Big-O order of memory means how does the number of bytes needed to execute the algorithm vary as the number of elements processed increases. In your example, I think the Big-O order is n squared, because the data is stored in a square array of size nxn.
The big-O order of operations means how does the number of calculations needed to execute the algorithm vary as the number of elements processed increases.
Yes you are correct the space and time complexity for the above pseudo code is n^2.
But for the below code the space or memory complexity is 1 and but time complexity is n^2.
I usually go by the assignments etc done within the code which gives you the memory complexity.
for i <- 1 to n do
for j <- 1 to n-i do
A[0][0]= i + j
I honestly never heard of "big O for memory" but I can easily guess it is only loosely relater to the computation time - probably only setting a lower bound.

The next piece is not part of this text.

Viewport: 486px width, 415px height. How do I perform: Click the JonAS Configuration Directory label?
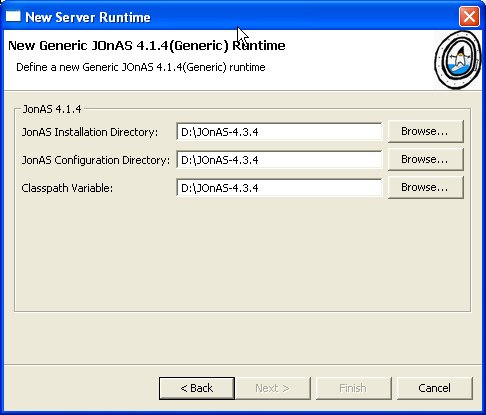pos(96,160)
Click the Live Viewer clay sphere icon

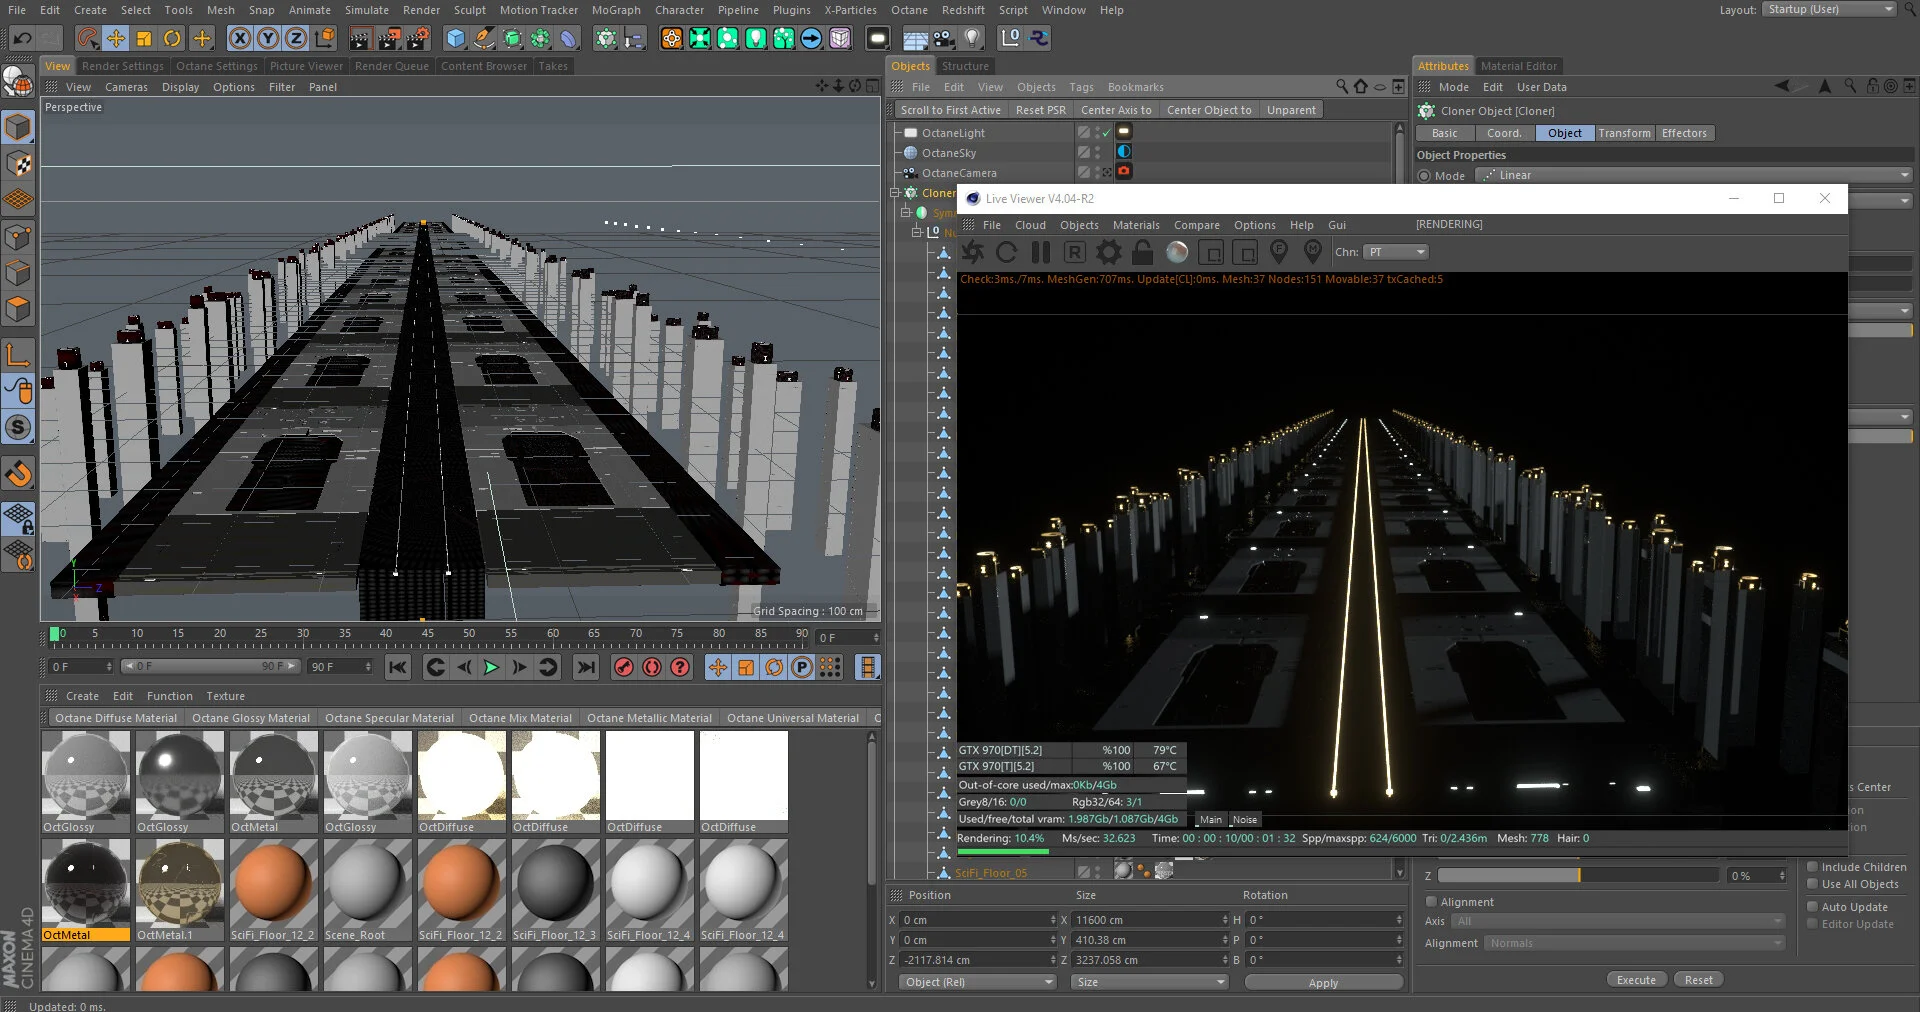[1177, 252]
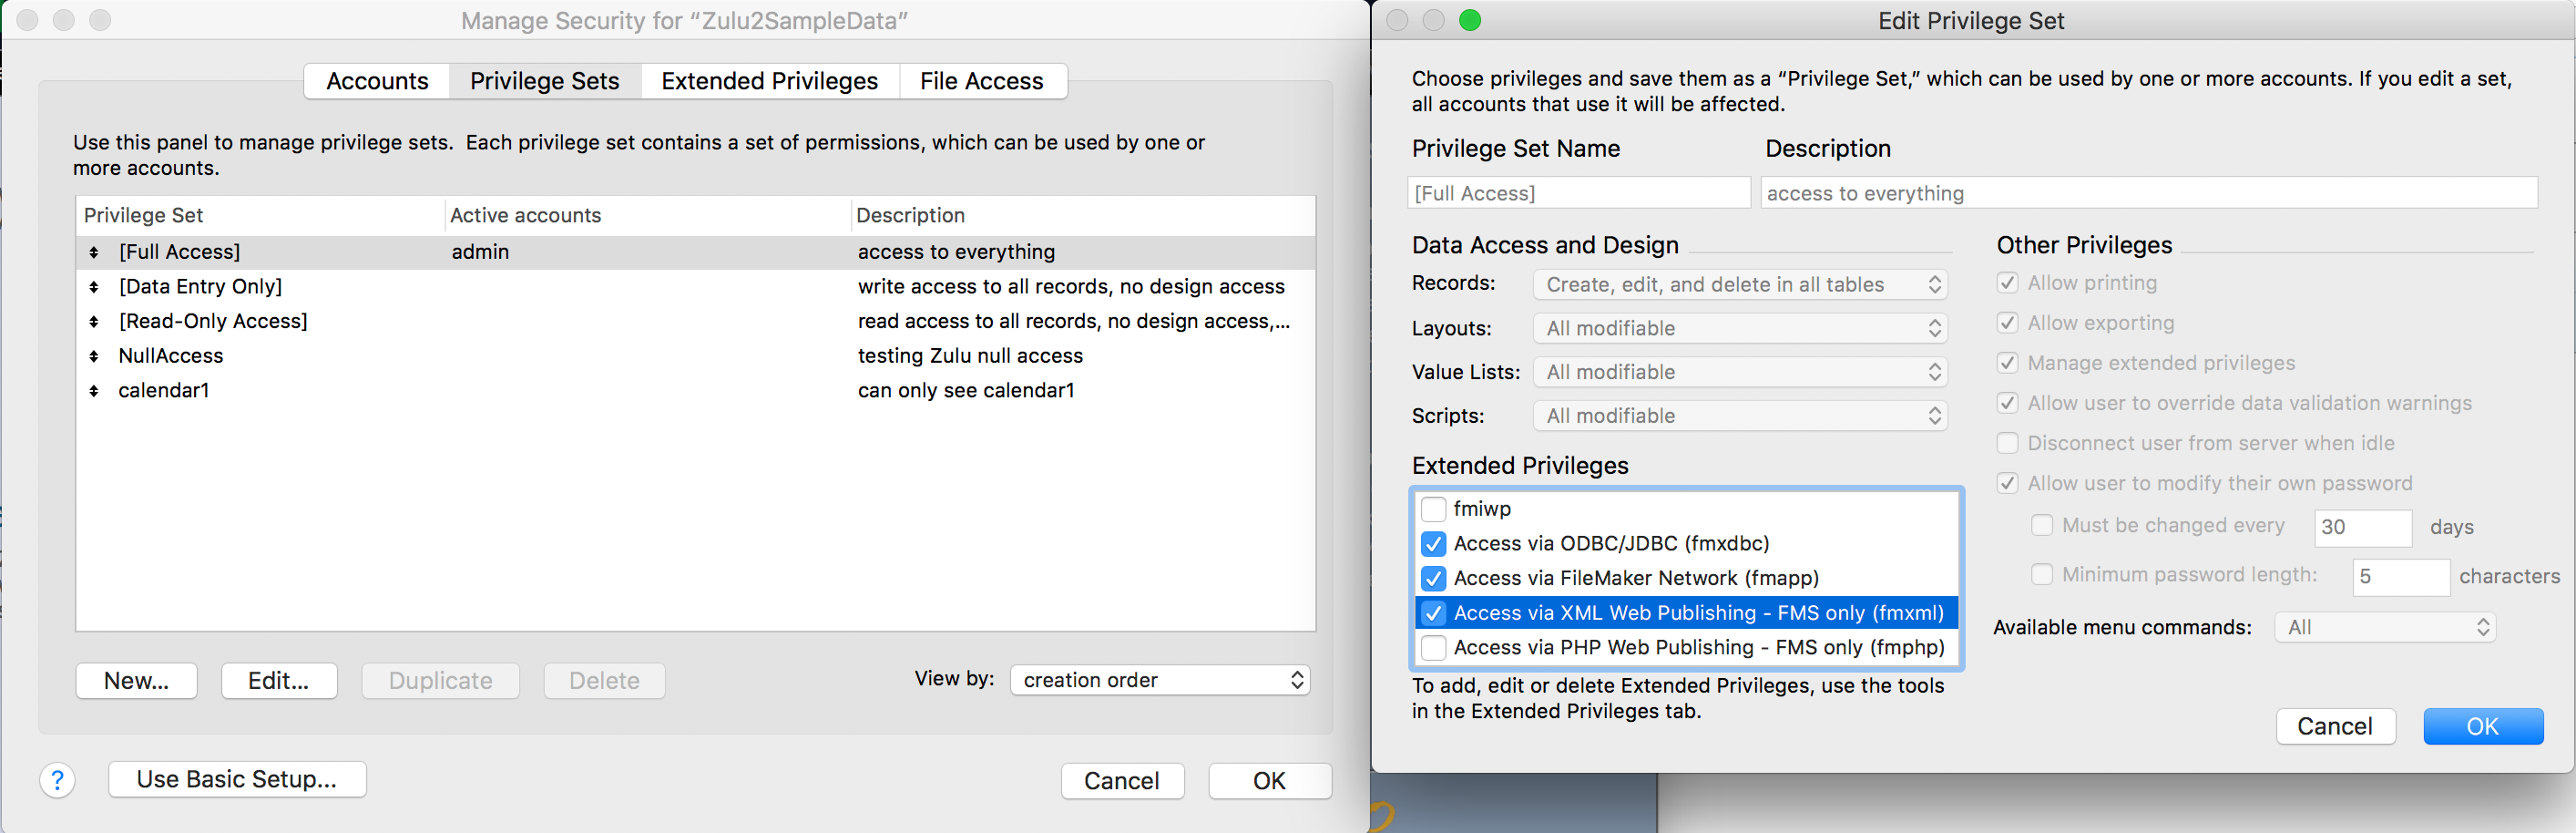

As an example, it is easy to design an algorithm which uses n^2 memory and n^3 computation, but i think it is impossible to do the other way round - you cannot process n^2 data with n complexity computationally.
Your algorithm has complexity 1/2 * n^ 2, thus O(n^2)
If A is given to your algorithm, then the space complexity is O(1). Iterating over an existing 2D array and writing values to existing memory locations uses no additional memory.
However, if the algorithm allocates A, then the space complexity is O(n2).
The time complexity is O(n2) either way.